Khan has also expressed concern about women wearing traditional Muslim garb. As he said in an interview with the London Evening Standard last month, “When I was younger you didn’t see people in hijabs and niqabs, not even in Pakistan when I visited my family. In London we got on. People dressed the same. What you see now are people born and raised here who are choosing to wear the jilbab or niqab.” Khan went on to say that there’s “a question to be asked about what is going on in those homes,” lamenting that people may be “starting to think it is appropriate to treat women differently” and that women and children perhaps are being “forced to adopt a lifestyle.”
Of course, this is leftist boilerplate. In reality, all civilizations treat men and women differently in certain ways, and children always have one lifestyle or another imposed on them by parents (this isn’t to endorse the Muslim model); it’s just a matter of whether the standards reflect Truth or a lie.
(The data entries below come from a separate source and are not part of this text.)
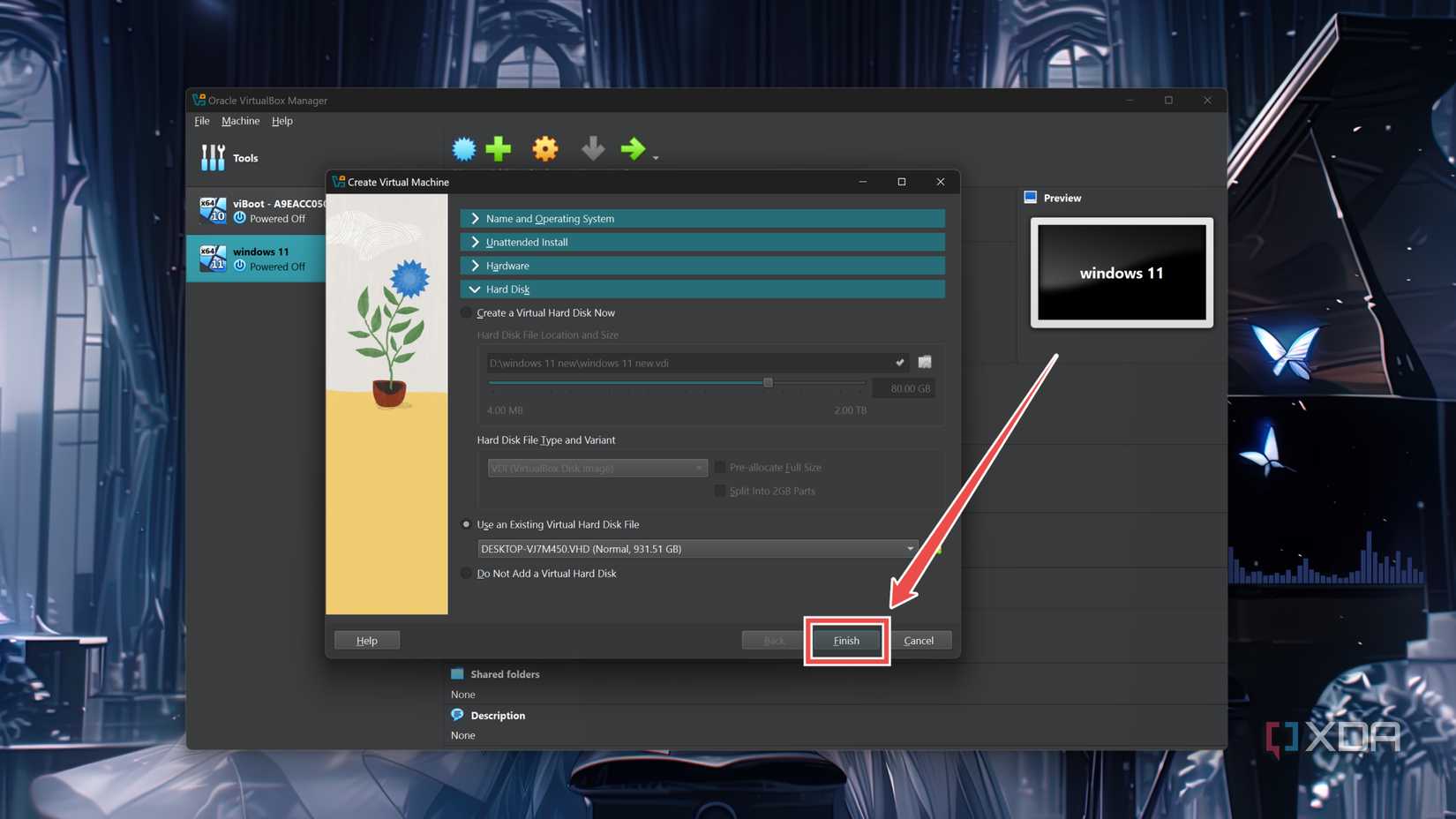The width and height of the screenshot is (1456, 819).
Task: Choose Do Not Add a Virtual Hard Disk
Action: click(x=467, y=574)
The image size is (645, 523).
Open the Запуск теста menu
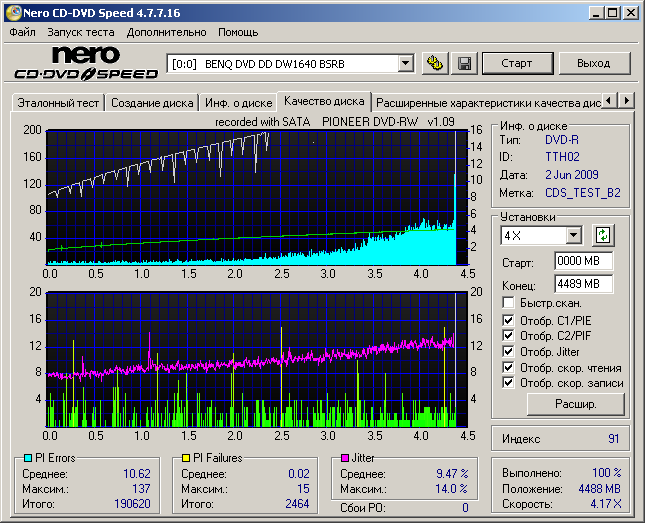81,32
Nonetheless, Khan struck a libertarian note when asked if women in London should be allowed to veil their faces, saying, “It’s not for me to tell women what to wear. But I do think that in public service we should be able to see each other’s faces. Eye contact matters. You should be able to see the face.”
So does this reflect Khan’s true face? It appears so. The son of a bus driver, Khan grew up with seven siblings in a government-subsidized apartment but now enjoys facials and manicures and shops at Banana Republic. He also told the Standard that there “is no other city in the world where I would want to raise my daughters than London. They have rights, they have protection, the right to wear what they like, think what they like, to meet who they like, to study what they like, more than they would in any other country.” Of course, this is untrue given Britain’s Truth-stifling hate-speech laws. But it’s precisely what one would expect from a leftist, that freedom to be a leftist would be perceived as having all the freedom that matters.
So Goldsmith is wrong: Khan is an extremist in that he reflects the West’s extremely deviant leftism (though he’s likely a moderate leftist by British standards). Even his untoward associations are precisely what one would expect from leftists, in line with our liberals who break bread with La Raza or the Council on American-Islamic Relations (CAIR). As for his Uncle Tom remark, for which he later apologized, note that he didn’t characterize “moderate” Muslims as apostates, as is jihadists’ wont. He used a descriptive typical of leftist rabble-rousers.
Thus, the main problem is not that Khan (and other leftists) exploits radical Muslim constituencies. It’s that leftism — via multiculturalism and culture-rending immigration policies — has created those constituencies, which both enable and are used by demagogues.
So skeptics are right to question Khan’s jihadist sympathies, despite his insistence that he has spent his “whole adult life fighting extremism” and will continue in that vein. But this isn’t so much because he reflects a group that plants bombs — it’s more because he represents the group that, in the first place, planted a time-bomb in Western Europe’s midst.